----- The records

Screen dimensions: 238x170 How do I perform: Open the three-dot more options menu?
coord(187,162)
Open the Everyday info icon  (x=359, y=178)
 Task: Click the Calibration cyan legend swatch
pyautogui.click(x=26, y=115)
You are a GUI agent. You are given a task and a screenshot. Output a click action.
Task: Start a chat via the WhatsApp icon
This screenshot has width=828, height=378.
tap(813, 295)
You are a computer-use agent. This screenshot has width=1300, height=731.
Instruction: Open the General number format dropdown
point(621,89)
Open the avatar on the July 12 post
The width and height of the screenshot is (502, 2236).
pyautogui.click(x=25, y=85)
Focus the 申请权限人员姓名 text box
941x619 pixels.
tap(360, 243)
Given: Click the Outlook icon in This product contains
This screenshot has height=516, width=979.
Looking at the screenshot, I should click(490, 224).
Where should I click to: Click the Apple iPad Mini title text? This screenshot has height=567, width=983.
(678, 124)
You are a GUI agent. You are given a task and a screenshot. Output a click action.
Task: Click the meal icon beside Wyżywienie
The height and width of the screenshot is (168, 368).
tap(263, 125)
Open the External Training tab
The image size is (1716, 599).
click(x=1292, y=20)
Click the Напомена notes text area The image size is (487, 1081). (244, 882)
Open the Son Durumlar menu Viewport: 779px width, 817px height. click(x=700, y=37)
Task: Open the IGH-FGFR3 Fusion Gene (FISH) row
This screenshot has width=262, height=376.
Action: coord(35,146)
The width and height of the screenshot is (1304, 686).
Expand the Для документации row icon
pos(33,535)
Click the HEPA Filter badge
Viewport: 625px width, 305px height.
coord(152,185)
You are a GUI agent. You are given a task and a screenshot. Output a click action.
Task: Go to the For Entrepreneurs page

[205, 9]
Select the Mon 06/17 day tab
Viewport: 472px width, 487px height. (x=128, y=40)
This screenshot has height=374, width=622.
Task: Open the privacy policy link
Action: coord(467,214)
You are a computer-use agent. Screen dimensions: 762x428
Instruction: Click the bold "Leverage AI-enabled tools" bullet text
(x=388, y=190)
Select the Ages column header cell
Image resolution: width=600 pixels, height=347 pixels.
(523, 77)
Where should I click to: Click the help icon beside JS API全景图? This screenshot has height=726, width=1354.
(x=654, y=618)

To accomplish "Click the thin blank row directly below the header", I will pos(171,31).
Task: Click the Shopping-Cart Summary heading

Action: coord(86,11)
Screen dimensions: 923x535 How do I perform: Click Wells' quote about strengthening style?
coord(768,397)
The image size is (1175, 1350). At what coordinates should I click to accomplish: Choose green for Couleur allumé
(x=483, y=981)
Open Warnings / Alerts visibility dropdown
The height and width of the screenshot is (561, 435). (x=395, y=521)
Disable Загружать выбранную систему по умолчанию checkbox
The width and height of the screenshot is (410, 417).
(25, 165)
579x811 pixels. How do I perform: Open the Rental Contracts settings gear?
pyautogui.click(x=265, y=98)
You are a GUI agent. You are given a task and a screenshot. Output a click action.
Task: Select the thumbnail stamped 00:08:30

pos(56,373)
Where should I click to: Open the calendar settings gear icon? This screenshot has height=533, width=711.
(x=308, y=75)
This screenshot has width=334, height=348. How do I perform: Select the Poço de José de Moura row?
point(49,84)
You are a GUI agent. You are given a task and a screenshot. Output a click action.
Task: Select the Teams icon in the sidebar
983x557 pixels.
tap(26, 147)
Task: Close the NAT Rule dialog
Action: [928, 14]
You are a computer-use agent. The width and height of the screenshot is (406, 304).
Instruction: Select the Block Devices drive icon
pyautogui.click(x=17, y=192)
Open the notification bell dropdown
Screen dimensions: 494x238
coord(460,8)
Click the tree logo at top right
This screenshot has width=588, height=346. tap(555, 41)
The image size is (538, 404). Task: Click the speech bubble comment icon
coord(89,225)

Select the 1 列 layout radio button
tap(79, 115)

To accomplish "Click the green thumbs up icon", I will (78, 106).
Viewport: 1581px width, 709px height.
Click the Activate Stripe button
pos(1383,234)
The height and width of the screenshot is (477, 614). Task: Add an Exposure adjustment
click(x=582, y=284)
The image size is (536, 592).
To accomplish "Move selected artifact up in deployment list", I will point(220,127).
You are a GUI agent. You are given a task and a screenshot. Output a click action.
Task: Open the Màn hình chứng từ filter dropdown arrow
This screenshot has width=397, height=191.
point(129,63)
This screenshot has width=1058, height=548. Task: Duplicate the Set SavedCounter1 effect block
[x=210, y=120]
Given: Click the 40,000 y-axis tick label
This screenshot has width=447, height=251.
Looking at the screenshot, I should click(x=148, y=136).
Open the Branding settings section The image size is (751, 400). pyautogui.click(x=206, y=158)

----------

**How to complete this task:**
The answer must be the full data, repeated word for word.

**Solution to the exercise:**
Screen dimensions: 238x170 How do I perform: Open the three-dot more options menu?
coord(187,162)
Open the Everyday info icon  (x=359, y=178)
 Task: Click the Calibration cyan legend swatch
pyautogui.click(x=26, y=115)
You are a GUI agent. You are given a task and a screenshot. Output a click action.
Task: Start a chat via the WhatsApp icon
This screenshot has width=828, height=378.
tap(813, 295)
You are a computer-use agent. This screenshot has width=1300, height=731.
Instruction: Open the General number format dropdown
point(621,89)
Open the avatar on the July 12 post
The width and height of the screenshot is (502, 2236).
pyautogui.click(x=25, y=85)
Focus the 申请权限人员姓名 text box
941x619 pixels.
tap(360, 243)
Given: Click the Outlook icon in This product contains
This screenshot has height=516, width=979.
Looking at the screenshot, I should click(490, 224).
Where should I click to: Click the Apple iPad Mini title text? This screenshot has height=567, width=983.
(678, 124)
You are a GUI agent. You are given a task and a screenshot. Output a click action.
Task: Click the meal icon beside Wyżywienie
The height and width of the screenshot is (168, 368).
tap(263, 125)
Open the External Training tab
The image size is (1716, 599).
click(x=1292, y=20)
Click the Напомена notes text area The image size is (487, 1081). (244, 882)
Open the Son Durumlar menu Viewport: 779px width, 817px height. click(x=700, y=37)
Task: Open the IGH-FGFR3 Fusion Gene (FISH) row
This screenshot has width=262, height=376.
Action: coord(35,146)
The width and height of the screenshot is (1304, 686).
Expand the Для документации row icon
pos(33,535)
Click the HEPA Filter badge
Viewport: 625px width, 305px height.
coord(152,185)
You are a GUI agent. You are given a task and a screenshot. Output a click action.
Task: Go to the For Entrepreneurs page

[205, 9]
Select the Mon 06/17 day tab
Viewport: 472px width, 487px height. (x=128, y=40)
This screenshot has height=374, width=622.
Task: Open the privacy policy link
Action: coord(467,214)
You are a computer-use agent. Screen dimensions: 762x428
Instruction: Click the bold "Leverage AI-enabled tools" bullet text
(x=388, y=190)
Select the Ages column header cell
Image resolution: width=600 pixels, height=347 pixels.
(523, 77)
Where should I click to: Click the help icon beside JS API全景图? This screenshot has height=726, width=1354.
(x=654, y=618)

To accomplish "Click the thin blank row directly below the header", I will pos(171,31).
Task: Click the Shopping-Cart Summary heading

Action: coord(86,11)
Screen dimensions: 923x535 How do I perform: Click Wells' quote about strengthening style?
coord(768,397)
The image size is (1175, 1350). At what coordinates should I click to accomplish: Choose green for Couleur allumé
(x=483, y=981)
Open Warnings / Alerts visibility dropdown
The height and width of the screenshot is (561, 435). (x=395, y=521)
Disable Загружать выбранную систему по умолчанию checkbox
The width and height of the screenshot is (410, 417).
(25, 165)
579x811 pixels. How do I perform: Open the Rental Contracts settings gear?
pyautogui.click(x=265, y=98)
You are a GUI agent. You are given a task and a screenshot. Output a click action.
Task: Select the thumbnail stamped 00:08:30

pos(56,373)
Where should I click to: Open the calendar settings gear icon? This screenshot has height=533, width=711.
(x=308, y=75)
This screenshot has width=334, height=348. How do I perform: Select the Poço de José de Moura row?
point(49,84)
You are a GUI agent. You are given a task and a screenshot. Output a click action.
Task: Select the Teams icon in the sidebar
983x557 pixels.
tap(26, 147)
Task: Close the NAT Rule dialog
Action: [928, 14]
You are a computer-use agent. The width and height of the screenshot is (406, 304).
Instruction: Select the Block Devices drive icon
pyautogui.click(x=17, y=192)
Open the notification bell dropdown
Screen dimensions: 494x238
coord(460,8)
Click the tree logo at top right
This screenshot has width=588, height=346. tap(555, 41)
The image size is (538, 404). Task: Click the speech bubble comment icon
coord(89,225)

Select the 1 列 layout radio button
tap(79, 115)

To accomplish "Click the green thumbs up icon", I will (78, 106).
Viewport: 1581px width, 709px height.
Click the Activate Stripe button
pos(1383,234)
The height and width of the screenshot is (477, 614). Task: Add an Exposure adjustment
click(x=582, y=284)
The image size is (536, 592).
To accomplish "Move selected artifact up in deployment list", I will point(220,127).
You are a GUI agent. You are given a task and a screenshot. Output a click action.
Task: Open the Màn hình chứng từ filter dropdown arrow
This screenshot has width=397, height=191.
point(129,63)
This screenshot has width=1058, height=548. Task: Duplicate the Set SavedCounter1 effect block
[x=210, y=120]
Given: Click the 40,000 y-axis tick label
This screenshot has width=447, height=251.
Looking at the screenshot, I should click(x=148, y=136).
Open the Branding settings section The image size is (751, 400). pyautogui.click(x=206, y=158)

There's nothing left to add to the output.